Hikers on the Great Saunter walk through Riverside Park

New York, NY, USA

As I hobbled through Smuggler’s Cove, an elderly gentleman asked me in slightly accented English if I was “doing the walk.” I said that I was. “How much of it?” he asked. “Well, all of it, I hope,” I answered. He gave me a look that suggested that he thought the sun had softened my brain. “No. What is the amount? How long is it?” he asked. “Oh,” I said. “Thirty-two miles.” He wished me luck, and I limped on, trying not to think about blisters.

It was not the oddest conversation of the day. That was probably the one that I had with a teenager with dyed hair outside the UN Building, who asked me if I knew whether she could get a piercing anywhere close to Times Square and how old she needed to be. She seemed a little tense, as if she was well aware that her school trip to the Wicked City was almost over and that she only had one more chance to score a coveted tongue stud or eyebrow bolt before she was bundled aboard the coach and whisked back to Iowa or wherever she came from. She was very polite, though, and I wished I could have been more helpful to her.

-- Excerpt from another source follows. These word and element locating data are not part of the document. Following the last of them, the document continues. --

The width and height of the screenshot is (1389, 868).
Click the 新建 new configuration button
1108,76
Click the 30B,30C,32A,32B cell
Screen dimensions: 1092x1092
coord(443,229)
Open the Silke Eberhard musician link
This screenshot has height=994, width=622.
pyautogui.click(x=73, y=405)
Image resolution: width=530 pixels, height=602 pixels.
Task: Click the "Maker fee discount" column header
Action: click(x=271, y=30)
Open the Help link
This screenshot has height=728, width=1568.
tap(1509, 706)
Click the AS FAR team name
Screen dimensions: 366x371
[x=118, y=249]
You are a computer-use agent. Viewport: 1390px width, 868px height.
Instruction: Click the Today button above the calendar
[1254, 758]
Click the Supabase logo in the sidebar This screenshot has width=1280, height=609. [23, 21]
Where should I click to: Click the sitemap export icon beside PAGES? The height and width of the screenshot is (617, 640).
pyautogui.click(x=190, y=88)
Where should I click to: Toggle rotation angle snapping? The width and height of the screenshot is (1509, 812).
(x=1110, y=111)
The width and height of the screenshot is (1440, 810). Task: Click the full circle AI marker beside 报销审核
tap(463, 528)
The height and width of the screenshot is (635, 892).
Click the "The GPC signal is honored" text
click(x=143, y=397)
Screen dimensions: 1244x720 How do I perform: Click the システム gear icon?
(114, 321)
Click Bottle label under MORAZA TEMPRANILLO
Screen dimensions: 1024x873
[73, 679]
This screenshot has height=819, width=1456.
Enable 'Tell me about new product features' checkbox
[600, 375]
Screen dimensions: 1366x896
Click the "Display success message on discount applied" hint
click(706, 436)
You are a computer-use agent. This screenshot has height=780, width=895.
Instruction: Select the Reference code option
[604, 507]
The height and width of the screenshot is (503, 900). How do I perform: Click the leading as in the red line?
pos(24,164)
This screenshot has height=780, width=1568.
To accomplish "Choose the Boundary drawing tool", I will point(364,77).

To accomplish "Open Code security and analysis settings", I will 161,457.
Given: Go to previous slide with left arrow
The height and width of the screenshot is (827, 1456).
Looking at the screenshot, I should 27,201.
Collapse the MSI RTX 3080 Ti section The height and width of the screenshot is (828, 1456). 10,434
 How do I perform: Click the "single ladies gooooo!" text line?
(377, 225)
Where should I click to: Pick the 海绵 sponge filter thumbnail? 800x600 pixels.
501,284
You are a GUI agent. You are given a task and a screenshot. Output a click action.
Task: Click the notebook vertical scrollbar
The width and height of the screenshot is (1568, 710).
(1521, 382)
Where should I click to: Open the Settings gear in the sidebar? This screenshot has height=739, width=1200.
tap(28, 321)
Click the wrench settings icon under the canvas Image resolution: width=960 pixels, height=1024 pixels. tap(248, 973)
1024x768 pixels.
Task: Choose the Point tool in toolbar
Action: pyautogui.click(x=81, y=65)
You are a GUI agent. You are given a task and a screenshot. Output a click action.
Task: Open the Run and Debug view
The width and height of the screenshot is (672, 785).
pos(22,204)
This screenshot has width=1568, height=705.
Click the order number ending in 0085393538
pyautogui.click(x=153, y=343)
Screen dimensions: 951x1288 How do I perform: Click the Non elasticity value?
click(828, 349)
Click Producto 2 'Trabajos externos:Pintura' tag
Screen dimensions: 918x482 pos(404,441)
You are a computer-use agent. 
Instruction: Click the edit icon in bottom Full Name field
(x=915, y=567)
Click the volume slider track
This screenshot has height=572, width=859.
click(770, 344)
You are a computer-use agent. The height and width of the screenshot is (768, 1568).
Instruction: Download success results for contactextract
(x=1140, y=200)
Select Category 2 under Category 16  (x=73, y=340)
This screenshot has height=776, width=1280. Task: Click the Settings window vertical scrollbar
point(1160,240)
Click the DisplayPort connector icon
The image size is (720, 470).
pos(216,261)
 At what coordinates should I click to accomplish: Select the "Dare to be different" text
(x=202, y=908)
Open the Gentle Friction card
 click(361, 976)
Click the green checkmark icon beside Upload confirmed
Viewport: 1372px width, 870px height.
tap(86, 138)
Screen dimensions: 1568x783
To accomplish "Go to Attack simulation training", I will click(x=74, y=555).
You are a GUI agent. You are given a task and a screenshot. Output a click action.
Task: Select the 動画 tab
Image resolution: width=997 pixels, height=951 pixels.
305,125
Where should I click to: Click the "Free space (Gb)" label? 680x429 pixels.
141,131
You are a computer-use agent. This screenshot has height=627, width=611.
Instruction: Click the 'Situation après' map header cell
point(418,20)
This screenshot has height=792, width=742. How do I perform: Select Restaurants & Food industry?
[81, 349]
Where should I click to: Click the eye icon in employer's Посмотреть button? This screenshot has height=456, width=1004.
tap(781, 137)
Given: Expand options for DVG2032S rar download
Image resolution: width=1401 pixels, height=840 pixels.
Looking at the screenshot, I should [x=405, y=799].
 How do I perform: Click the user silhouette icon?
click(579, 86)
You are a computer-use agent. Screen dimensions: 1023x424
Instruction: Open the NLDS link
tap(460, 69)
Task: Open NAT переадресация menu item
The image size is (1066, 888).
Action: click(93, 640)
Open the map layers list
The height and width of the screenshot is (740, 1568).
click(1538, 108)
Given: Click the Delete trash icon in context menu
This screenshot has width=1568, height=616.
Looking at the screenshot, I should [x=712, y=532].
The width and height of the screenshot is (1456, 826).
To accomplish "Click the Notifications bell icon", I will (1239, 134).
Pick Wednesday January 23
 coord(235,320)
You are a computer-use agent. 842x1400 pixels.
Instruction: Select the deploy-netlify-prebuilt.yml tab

The Great Saunter has become something of a yearly ritual for me, perhaps because it combines two things that I like – Manhattan and walking. Still, thirty-two miles is thirty-two miles, and there’s a certain amount of pain mixed in with the pleasure. For the hard-core Shorewalkers – gnarled veterans with white hair and bulging calf muscles, powering effortlessly through the miles - or some of the fitter newcomers – like the two sporty, pretty girls in black who seemed to float rather than stride along – it may have been a stroll in the park (20 parks, actually, according to Shorewalkers). For ordinary mortals, of whom I seemed to be almost the only one there, it’s more of a challenge.

Even familiarity with the route doesn’t stop me being surprised by the constant changes along the way, and there are always new things to see. In Riverside Park, an art project composed of hundreds of fluorescent orange balls bobbed in the gray waters of the Hudson. On 1st Avenue, a massive ConEd building that I remembered from last year was going down under the wrecking ball, cascades of rubble pouring from great gouges in the walls. By next year it will probably be a condominium complex. And then there are the truly transient details, like a Harlem street closed off with yellow police tape and filled with police cruisers and snappily-dressed detectives who seemed more interested in the stream of walkers wandering past with numbers pinned on them than whatever it was that they were supposed to be investigating.

“So what’s a saunter, anyway?” asked one of the sporty girls. I did my best to imitate a languid, Pink Panther-like strolling gait. “Oh,” she said, apparently satisfied. I’m glad I resorted to ambulatory theatre rather than trotting out a dictionary definition, but I wish I had looked the word up beforehand. Then I could have told her that ‘saunter’ derives from a Middle English verb meaning ‘to muse’. Somehow that seems particularly appropriate.